11st step, the second polarization maintaining optical fibre b (6) end face point ultraviolet glue, and adjust again the second polarization maintaining optical fibre b (6) remove axle Other five dimensions to outside rotation, until the maximum optical power detecting；

12nd step, ultraviolet glue is exposed solidify, completes lithium niobate fiber waveguide on the second polarization maintaining optical fibre b (6) and slide holder Being of coupled connections of chip one end；

13rd step, the second polarization maintaining optical fibre a (6) is taken off from sextuple micropositioning stage, the first polarization maintaining optical fibre assembly is contained in described On sextuple micropositioning stage；

14th step, by the first polarization maintaining optical fibre assembly the first polarization maintaining optical fibre (5) access low polarization wide spectrum light source, by second protect Polarisation fibre b (6) accesses light power meter；

15th step, regulation the first polarization maintaining optical fibre (5) other five dimensions in addition to axial-rotation, make the first polarization maintaining optical fibre (5) and titanium Diffusion zone (2) is aligned；

16th step, the second polarization maintaining optical fibre b (6) is entered after light power meter takes off extinction ratio tester, fine setting is equipped with the first guarantor The sextuple micropositioning stage of inclined optical fiber component, until the power that extinction ratio tester is measured is maximum, extinction ratio is minimum；

17th step, the first polarization maintaining optical fibre (5) end face point ultraviolet glue, ultraviolet glue is exposed solidify, complete the first guarantor Polarisation fibre (5) and being of coupled connections of the lithium niobate fiber waveguide chip other end on slide holder.

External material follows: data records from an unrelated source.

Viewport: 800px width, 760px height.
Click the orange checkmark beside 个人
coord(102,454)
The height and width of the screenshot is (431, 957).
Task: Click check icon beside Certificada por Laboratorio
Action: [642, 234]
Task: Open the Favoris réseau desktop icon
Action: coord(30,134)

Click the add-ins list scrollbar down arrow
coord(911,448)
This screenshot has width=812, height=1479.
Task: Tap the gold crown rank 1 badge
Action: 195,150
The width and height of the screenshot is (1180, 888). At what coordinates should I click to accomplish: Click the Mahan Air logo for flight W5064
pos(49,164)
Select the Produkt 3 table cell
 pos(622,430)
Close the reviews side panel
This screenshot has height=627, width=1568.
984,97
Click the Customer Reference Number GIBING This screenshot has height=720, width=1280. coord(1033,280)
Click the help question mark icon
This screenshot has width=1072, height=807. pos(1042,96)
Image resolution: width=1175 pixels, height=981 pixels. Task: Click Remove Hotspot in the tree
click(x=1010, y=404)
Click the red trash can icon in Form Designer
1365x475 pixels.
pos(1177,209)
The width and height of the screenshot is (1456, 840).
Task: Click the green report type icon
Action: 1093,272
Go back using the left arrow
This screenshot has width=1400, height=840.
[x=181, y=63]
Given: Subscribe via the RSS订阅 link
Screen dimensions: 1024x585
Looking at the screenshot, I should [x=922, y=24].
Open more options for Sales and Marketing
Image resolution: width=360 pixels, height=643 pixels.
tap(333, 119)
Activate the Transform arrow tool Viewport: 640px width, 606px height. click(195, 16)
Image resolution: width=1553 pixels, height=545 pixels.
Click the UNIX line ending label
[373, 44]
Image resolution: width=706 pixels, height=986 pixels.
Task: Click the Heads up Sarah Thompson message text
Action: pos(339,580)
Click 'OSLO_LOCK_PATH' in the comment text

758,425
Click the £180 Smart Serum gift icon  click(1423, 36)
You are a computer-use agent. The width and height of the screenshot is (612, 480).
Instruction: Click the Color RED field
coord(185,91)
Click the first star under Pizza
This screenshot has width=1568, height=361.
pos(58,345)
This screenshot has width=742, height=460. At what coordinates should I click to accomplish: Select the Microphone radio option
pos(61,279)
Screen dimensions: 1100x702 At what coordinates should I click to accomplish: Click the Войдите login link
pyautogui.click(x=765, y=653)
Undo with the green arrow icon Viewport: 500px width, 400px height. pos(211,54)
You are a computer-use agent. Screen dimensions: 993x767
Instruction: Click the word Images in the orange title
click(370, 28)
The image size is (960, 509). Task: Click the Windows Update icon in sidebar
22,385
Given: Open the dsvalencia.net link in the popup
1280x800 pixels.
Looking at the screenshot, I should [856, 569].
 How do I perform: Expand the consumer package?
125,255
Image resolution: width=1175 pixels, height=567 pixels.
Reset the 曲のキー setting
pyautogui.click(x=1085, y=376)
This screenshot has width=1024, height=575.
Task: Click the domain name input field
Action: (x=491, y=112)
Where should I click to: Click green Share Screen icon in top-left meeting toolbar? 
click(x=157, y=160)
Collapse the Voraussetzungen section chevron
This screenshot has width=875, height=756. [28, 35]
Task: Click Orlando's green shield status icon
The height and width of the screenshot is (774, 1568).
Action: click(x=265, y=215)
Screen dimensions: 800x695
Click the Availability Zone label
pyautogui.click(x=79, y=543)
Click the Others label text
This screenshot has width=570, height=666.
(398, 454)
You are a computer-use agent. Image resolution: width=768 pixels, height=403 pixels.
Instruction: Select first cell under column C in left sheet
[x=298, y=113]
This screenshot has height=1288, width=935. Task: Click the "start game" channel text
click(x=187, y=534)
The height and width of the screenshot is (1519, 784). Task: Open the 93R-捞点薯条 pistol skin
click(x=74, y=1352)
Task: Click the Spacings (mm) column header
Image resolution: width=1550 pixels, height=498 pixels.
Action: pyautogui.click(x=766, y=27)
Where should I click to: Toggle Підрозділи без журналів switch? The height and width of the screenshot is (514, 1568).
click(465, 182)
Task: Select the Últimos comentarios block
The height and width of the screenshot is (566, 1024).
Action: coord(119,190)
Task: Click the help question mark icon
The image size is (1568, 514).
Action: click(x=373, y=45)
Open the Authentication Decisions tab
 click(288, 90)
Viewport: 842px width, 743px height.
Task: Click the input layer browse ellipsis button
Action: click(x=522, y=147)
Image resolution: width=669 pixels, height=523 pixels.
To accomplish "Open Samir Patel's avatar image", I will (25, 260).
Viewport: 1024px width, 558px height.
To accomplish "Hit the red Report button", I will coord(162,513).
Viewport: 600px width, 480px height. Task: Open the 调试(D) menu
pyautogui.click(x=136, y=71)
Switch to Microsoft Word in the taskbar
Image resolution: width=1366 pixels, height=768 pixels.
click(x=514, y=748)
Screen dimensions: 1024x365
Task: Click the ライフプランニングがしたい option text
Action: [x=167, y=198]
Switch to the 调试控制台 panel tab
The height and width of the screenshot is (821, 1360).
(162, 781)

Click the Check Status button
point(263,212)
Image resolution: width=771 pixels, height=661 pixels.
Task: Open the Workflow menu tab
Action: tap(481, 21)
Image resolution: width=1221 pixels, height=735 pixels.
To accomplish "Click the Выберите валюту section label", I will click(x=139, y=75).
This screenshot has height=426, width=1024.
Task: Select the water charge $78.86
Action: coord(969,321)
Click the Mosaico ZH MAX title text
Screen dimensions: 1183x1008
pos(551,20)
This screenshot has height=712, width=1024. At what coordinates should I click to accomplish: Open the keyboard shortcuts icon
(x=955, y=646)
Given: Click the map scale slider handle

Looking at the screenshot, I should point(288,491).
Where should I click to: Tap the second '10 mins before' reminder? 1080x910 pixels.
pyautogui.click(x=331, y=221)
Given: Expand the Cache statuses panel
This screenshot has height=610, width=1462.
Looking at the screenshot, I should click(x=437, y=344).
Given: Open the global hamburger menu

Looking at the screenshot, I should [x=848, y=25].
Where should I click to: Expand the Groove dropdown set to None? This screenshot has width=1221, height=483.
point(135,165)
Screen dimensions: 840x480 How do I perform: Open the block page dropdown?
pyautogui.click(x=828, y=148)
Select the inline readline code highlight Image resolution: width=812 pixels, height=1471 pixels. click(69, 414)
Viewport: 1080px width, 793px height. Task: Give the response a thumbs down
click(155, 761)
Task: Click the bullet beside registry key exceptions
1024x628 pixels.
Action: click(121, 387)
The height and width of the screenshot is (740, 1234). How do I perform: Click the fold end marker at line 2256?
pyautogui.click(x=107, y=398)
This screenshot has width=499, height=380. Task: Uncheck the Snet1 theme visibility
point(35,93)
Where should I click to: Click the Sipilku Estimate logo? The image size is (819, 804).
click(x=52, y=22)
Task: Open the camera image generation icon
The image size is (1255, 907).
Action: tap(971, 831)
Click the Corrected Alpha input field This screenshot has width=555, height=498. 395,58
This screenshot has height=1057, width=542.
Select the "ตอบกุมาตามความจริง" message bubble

7. the preparation method of the low Polarization Dependent Loss Lithium metaniobate vertical bar Waveguide Phase Modulator described in claim 6, its feature It is: described 3rd step carries out, in non-titanium diffused waveguide region, external diffusion process of annealing to chip, forms annealing regions of out-diffusion (3) Specifically comprise the following steps that

(1) chip after, processing second step is carried out, and forms the titanium diffusion zone with formation in the first step in wafer surface (2) silicon dioxide pattern being completely superposed, that is, silicon dioxide titanium diffused waveguide region (2) is completely covered；

(2), place a wafer in annealing furnace, annealed under conditions of logical oxygen, form annealing regions of out-diffusion (3).